Posts At Eventide Resource Guide
The objective of the Posts At Eventide web presence is to benefit readers seeking to understand Apple's financial performance and to serve as a repository of information and analysis for other independent AAPL analysts preparing quarterly estimates and share price forecasts. Please see the Posts At Eventide Resource Guide for more information. 

Robert Paul Leitao


  1. Great work Robert, I hope you are right. MB

  2. You omit any mention of new products, which would, of course, be pure speculation. But in the case of Apple, you almost have to count on new hardware that you know nothing about until the day it appears.

    I wish I knew what was next. Maybe a consumer-friendly, easy to use, TV system. Some analysts think so. I doubt it. But there will be something new as long as Apple is Apple.

  3. hi paul

    your RSS feed doesn't show any of these latest posts.

  4. Roger:

    I understand your point and based on Apple's recent history of developing and releasing new hardware products there's a high probability new Apple products will come to market over the next few years.

    However, my estimates and forecasts are based on actual results from shipping products and I don't expect a new hardware device to be released over the next 18 months.

    Bringing the iPad 2 into supply/demand equilibrium is one big challenging currently confronting the company and successfully releasing the successor to the iPhone 4 into the global market with ample supply is a second big challenge for the company to confront in the coming months.

    Demand for the iPad 2 and the developing demand for the next generation iPhone are more than enough to lift Apple's FY 2011 revenue and eps outcome to my estimates.

  5. Anonymous:

    I'm working on the RSS feed issue.
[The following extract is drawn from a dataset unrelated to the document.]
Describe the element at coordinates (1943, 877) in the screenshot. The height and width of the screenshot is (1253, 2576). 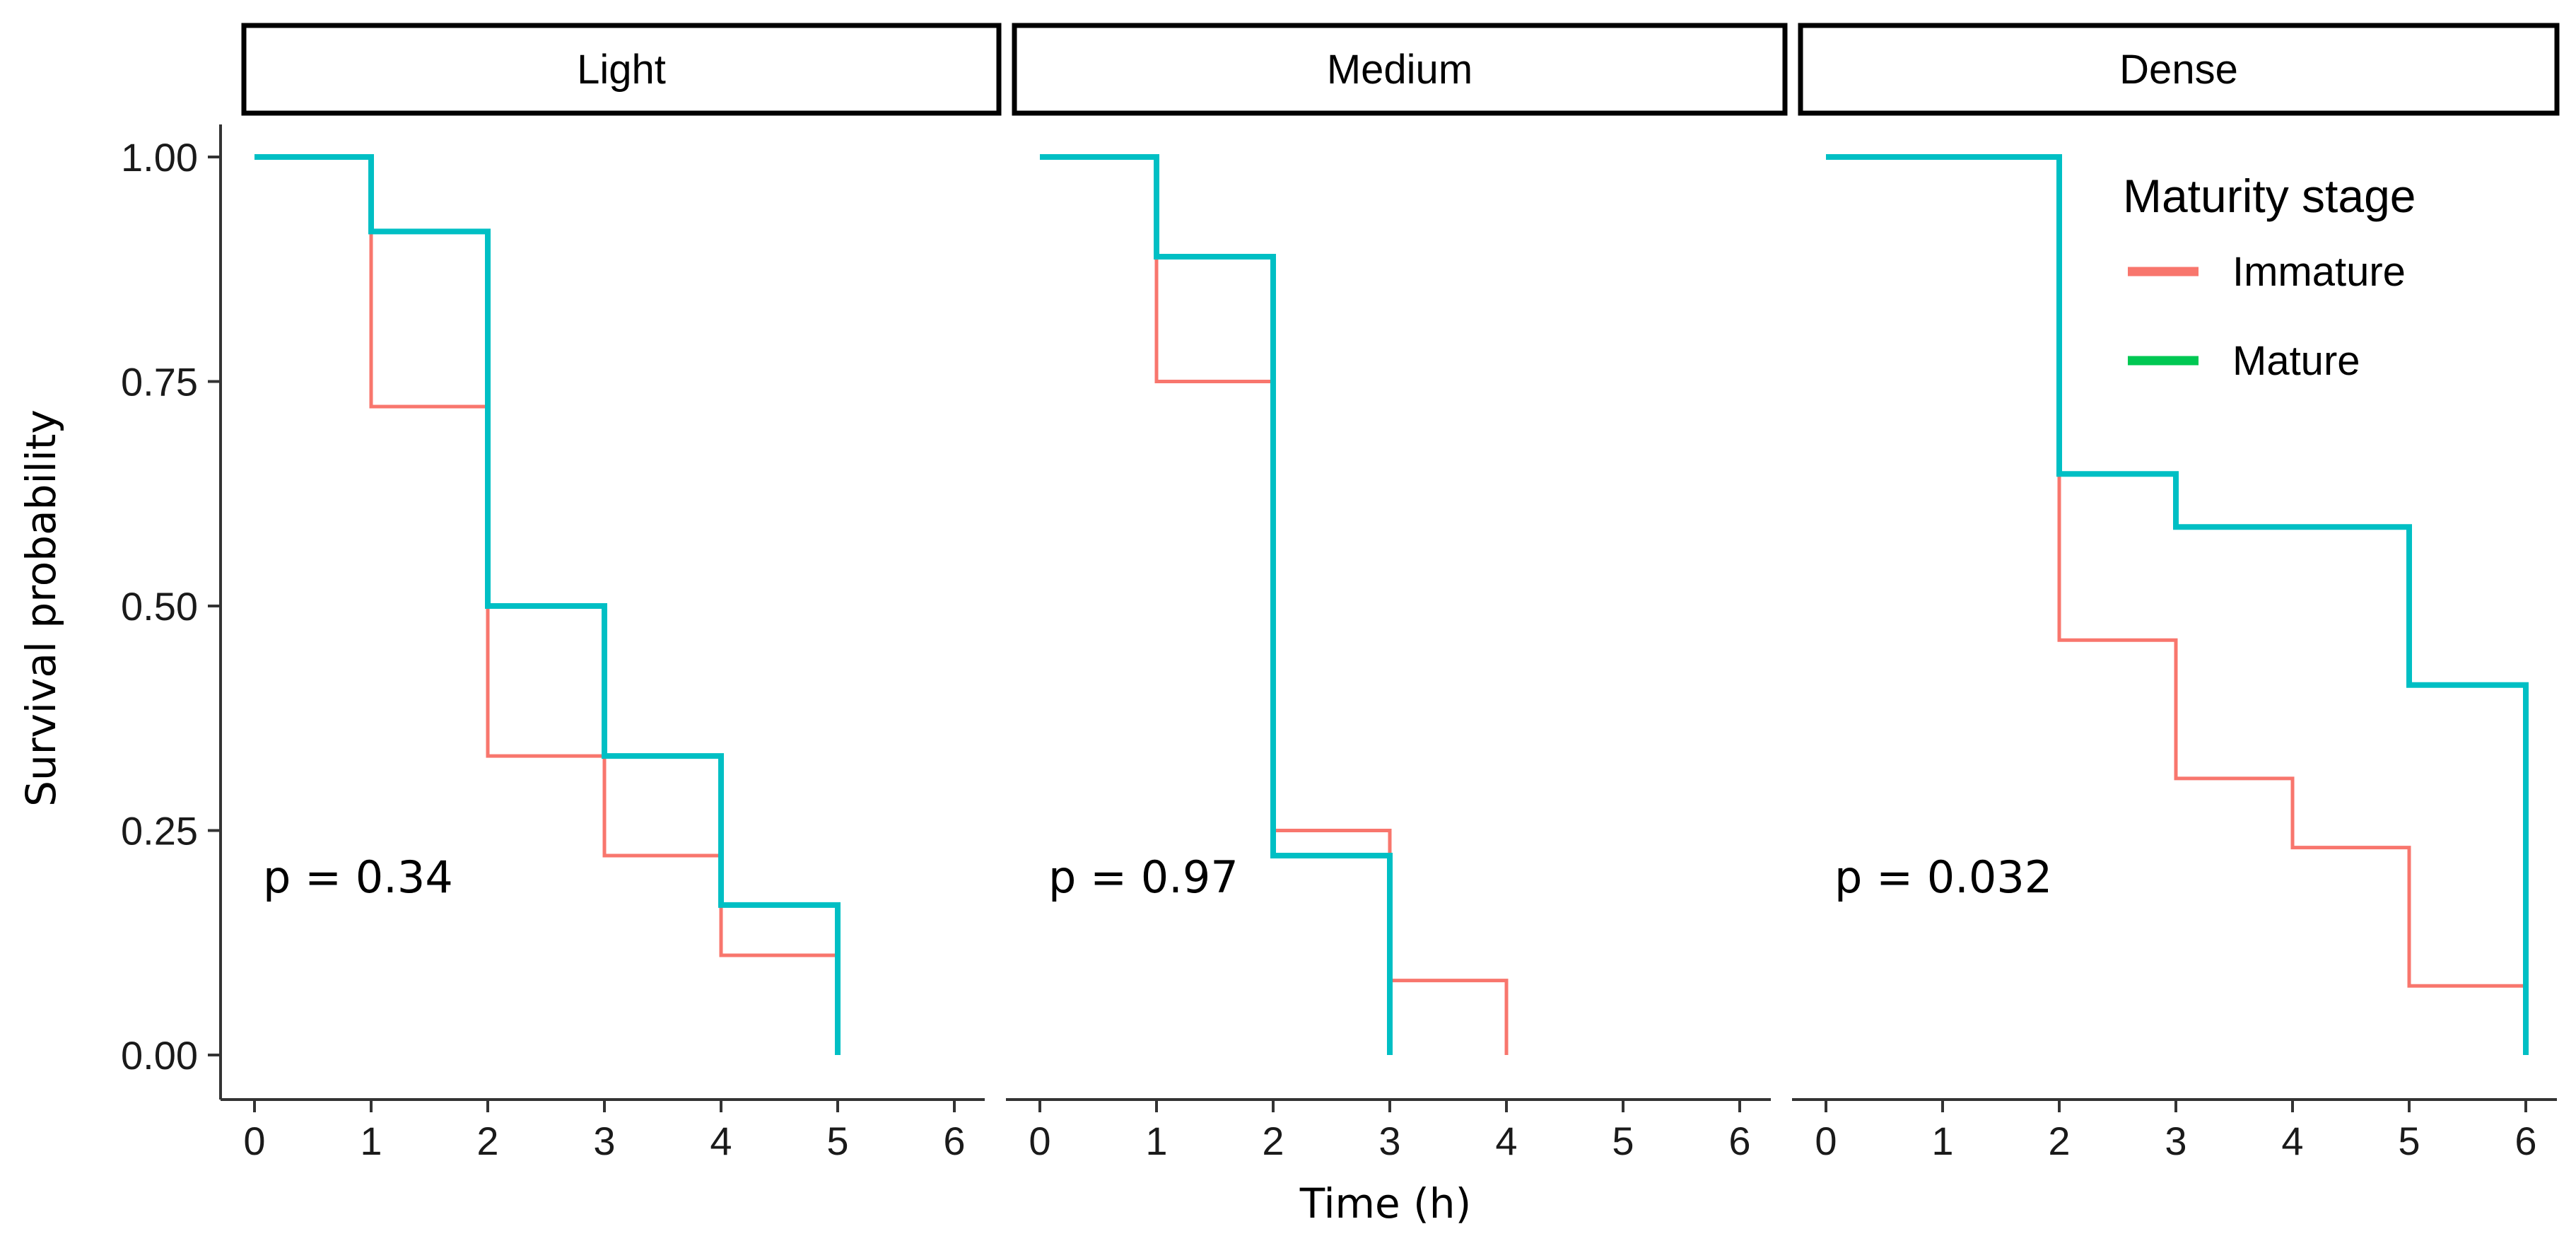
I see `p-value-label: p = 0.032` at that location.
Thank you.

  6. The RSS feed issue has now been corrected.

  7. I am also a shareholder and agree with your revenue assessment, but there is something unexplainably wrong with the share price movement from the date you wrote the post and today June 17.
    1)First a huge increase in volatility, trading from 346 to 320 and back a couple of times.
    2)Yesterday it dropped with no support to 318, and today tested 320 again, not only that, but it dropped through its 40 week moving average, a very bad sign.
    3) Many up days in the broader market, down for Apple as if there were no buyers.
    3) looking at other tech. companies that missed earnings, GOOG can tell you how brutal it can be.
    4)Japan and Chinese Factory Blast.
    I would love to hear your comment, specially on how strong you expect Q3 to be, and how can one try to figure out Apple sales?

    I know I am very scared, I have seen Apple drop from 200 to 80 without any reason, then back to 200 just to go back to 70. So I could see Apple going to 260 on any type os bad news.

  8. Robert, would u write or hv u written an article on Impact of Steve Jobs' health on Apple?

  9. Lloyd:

    I haven't not written an article on the topic. In my view Apple has a strong and competent executive team in place which allows Mr. Jobs to choose his level of involvement while working through the issues surrounding his health.